Almost all prostate cancers (PCa) depend on androgens for growth in its initial stages. We can suppress testicular androgen production with androgen deprivation therapy (ADT), which is the most effective and widely used therapy for PCa patients. However, residual androgen in patients still can active the androgen receptor (AR) and lead to castration-resistant PCa (CRPC), which is usually lethal. DHEA (dehydroepiandrosterone) and its sulfated form, DHEAS, are secreted in large amounts by the adrenal cortex and are precursors for the production of T (testosterone) and DHT (dihydrotestosterone), the most potent androgens. Therefore, blocking the uptake of adrenal androgens in the prostate could enhance the efficacy of ADT. SLCO2B1 and SLCO1B3 are two transporter genes involved in DHEAS and T uptake in the prostate. Evidence exists that SLCO2B1 and SLCO1B3 are expressed at higher levels in advanced PCa and that the expression levels and genotypes of these two genes are correlated with the uptake activity of DHEAS and T and outcomes of PCa.

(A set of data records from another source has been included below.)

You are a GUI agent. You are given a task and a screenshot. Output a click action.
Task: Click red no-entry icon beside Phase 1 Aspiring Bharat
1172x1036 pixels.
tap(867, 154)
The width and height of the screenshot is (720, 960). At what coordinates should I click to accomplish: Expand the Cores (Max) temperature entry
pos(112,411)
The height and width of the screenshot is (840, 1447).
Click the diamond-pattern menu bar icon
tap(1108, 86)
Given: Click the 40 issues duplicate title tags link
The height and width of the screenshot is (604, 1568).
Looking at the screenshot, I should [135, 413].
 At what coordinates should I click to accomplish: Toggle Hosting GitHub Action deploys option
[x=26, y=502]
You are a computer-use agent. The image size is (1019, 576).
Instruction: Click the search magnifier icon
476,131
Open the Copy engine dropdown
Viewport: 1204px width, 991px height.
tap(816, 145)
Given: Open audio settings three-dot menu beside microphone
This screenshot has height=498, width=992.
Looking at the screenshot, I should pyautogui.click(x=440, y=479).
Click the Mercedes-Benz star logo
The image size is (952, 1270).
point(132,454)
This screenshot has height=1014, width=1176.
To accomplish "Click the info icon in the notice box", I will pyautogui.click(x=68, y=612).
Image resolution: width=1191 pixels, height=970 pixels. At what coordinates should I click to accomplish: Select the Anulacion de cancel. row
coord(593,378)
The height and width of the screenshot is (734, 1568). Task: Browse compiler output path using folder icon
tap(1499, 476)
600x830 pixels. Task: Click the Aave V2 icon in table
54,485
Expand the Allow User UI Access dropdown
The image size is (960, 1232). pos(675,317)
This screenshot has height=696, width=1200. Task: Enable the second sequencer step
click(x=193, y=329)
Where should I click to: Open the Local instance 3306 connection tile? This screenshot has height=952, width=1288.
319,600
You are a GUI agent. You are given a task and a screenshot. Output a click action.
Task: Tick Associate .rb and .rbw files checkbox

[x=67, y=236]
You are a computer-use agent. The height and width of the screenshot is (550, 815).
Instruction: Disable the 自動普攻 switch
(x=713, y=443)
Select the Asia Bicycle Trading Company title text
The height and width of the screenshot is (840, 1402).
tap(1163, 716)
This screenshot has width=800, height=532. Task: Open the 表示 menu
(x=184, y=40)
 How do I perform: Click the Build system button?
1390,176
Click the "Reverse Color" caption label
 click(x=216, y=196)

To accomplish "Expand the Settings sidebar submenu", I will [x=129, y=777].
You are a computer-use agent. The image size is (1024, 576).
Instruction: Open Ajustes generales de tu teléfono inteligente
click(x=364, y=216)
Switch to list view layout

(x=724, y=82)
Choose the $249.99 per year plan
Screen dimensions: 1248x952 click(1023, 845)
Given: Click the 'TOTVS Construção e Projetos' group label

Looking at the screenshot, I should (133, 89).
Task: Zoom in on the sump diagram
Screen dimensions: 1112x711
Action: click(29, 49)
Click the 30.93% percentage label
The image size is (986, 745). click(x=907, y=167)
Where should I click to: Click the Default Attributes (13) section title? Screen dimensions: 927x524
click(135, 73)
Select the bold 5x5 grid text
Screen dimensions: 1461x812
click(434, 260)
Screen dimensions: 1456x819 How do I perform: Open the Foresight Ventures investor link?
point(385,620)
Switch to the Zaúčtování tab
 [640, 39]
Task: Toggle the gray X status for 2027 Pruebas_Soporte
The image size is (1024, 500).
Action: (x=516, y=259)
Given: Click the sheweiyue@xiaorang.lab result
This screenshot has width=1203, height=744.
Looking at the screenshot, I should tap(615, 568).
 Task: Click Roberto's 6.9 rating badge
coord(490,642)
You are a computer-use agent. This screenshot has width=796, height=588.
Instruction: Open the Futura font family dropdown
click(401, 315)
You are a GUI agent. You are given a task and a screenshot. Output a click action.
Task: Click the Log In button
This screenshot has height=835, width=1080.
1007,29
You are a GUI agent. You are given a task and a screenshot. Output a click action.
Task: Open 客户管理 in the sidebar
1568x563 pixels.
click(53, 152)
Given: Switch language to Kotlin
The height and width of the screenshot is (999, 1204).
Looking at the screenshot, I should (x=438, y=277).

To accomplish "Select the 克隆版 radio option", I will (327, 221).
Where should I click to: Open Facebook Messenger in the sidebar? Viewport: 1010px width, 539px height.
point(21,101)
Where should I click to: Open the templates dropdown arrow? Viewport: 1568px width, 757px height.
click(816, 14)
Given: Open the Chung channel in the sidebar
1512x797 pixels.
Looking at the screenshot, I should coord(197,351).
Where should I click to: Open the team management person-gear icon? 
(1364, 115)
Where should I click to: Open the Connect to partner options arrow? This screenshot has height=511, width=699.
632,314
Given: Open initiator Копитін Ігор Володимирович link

Since statins and estrogens have been shown to use the SLCO2B1 and SLCO1B3 transporters and have an effect on the advanced prostate cancer, we hypothesize that statins and estrogens might work by blocking the uptake of androgens via interactions with SLCO2B1 and SLCO1B3. Therefore, illustrating the role and inhibiting the transport activity of SLCO2B1 and SLCO1B3 in CRPC will ultimately lead to improved outcomes of PCa. In this study, we will determine the mechanism if statins/estrogens compete for the DHEAS/T uptake through the SLCO2B1 and SLCO1B3 transporters. We will also design specific inhibitors of SLCO2B1 and SLCO1B3. A combination treatment with ADT and statins or inhibitors of SLCO2B1 and SLCO1B3 may significantly enhance the efficacy of ADT and outcomes in PCa patients.
New Food and Drug Administration-approved agents such as abiraterone and enzalutamide successfully target the androgen pathway, but resistance in patients ultimately develops and adaptive mechanisms permitting the continued stimulation of AR by persistent ligand occurs. Novel therapeutic targets potentially improving the efficacy of ADT by further inhibition of residual androgens are needed. Based on our proposed study, we plan to develop SLCO2B1 and SLCO1B3 genotypes as biomarkers, and also improve the outcomes of PCa through inhibition of SLCO2B1 and SLCO1B3. Herein we will validate the basis of the putative benefit seen with statins and develop more potent inhibitors of this important adaptive pathway. If experimental results in our study develop as anticipated, we estimate that within 3-5 years, a clinically meaningful outcome will be achieved.
This study will reveal the mechanisms of CRPC development and enhance our understanding of molecular mechanisms underlying the impact of statins or estrogens on PCa progression. It will pave a new road to improve the efficacy of ADT by focusing on new therapeutic targets in PCa patients.